Many resources offer the specific technology for constructing a micro hydrogenerator, but the key is a moving body of water, most often a flowing stream. The generator units are not necessarily large in size, rather, their benefits come from small, but continuous, power generation.
Locating your micro hydrogenerator
The system is comprised of several elements, which are placed along the stream course to maximize the “head” or vertical height from the intake and the turbine:
Intake — This unit will divert a portion of the stream’s water flow into the system through the penstock. The intake will include some filtering to prevent clogging debris from entering the piping.

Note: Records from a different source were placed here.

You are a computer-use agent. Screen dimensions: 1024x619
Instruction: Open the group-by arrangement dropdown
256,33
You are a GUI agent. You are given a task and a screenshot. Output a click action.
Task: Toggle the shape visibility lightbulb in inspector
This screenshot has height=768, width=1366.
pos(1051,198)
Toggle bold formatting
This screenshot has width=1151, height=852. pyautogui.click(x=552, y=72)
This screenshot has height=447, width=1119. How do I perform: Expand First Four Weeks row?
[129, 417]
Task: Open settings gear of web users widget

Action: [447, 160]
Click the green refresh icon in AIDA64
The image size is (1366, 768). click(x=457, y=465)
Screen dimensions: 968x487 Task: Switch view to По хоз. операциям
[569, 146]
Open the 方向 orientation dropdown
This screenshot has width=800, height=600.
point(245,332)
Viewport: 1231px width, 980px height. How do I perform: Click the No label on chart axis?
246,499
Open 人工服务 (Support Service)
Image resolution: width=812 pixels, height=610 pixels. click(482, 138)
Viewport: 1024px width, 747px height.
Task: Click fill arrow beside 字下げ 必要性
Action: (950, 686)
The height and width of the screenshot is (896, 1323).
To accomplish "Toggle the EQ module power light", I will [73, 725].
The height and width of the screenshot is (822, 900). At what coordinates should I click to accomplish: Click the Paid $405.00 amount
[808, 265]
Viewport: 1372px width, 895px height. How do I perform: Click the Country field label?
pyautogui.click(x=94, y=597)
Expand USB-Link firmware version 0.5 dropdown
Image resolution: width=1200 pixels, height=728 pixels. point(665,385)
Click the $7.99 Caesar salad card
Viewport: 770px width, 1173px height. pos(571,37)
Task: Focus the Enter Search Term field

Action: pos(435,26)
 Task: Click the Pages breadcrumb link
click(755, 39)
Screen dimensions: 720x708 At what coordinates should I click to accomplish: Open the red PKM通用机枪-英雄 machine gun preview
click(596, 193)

Penstock— This is the pipeline that delivers the water to the turbine. Water pressure builds over the course of the vertical drop. The penstock is sized to maximize flow and minimize friction loss.
Turbine — The water stream makes the turbine spin. This rotation creates electrical power at an alternator, which moves the electricity to your home.
Tail Race— The tail race is piping that returns the water back to the stream course.
Calculate Total Head
The vertical drop between the intake and the turbine creates water pressure of 1 psi for each 2.31 feet. The total head calculation will help to size the turbine and the piping for maximum flow. This is where the help of an engineer will be invaluable to designing a micro hydropower system.
Several resources are available online, including
Brownell Microhydro where they offer a detailed article about calculating your system, as well as selling all components for your own system. They strongly recommend that you utilize an electrician familiar with alternative energy to handle the hookup.
Energy Systems and Designs offers their Stream Engine that harvests water power from your flowing water source. They provide water power sources around the world.
Energy.gov also provides some of the basics on micro hydropower systems.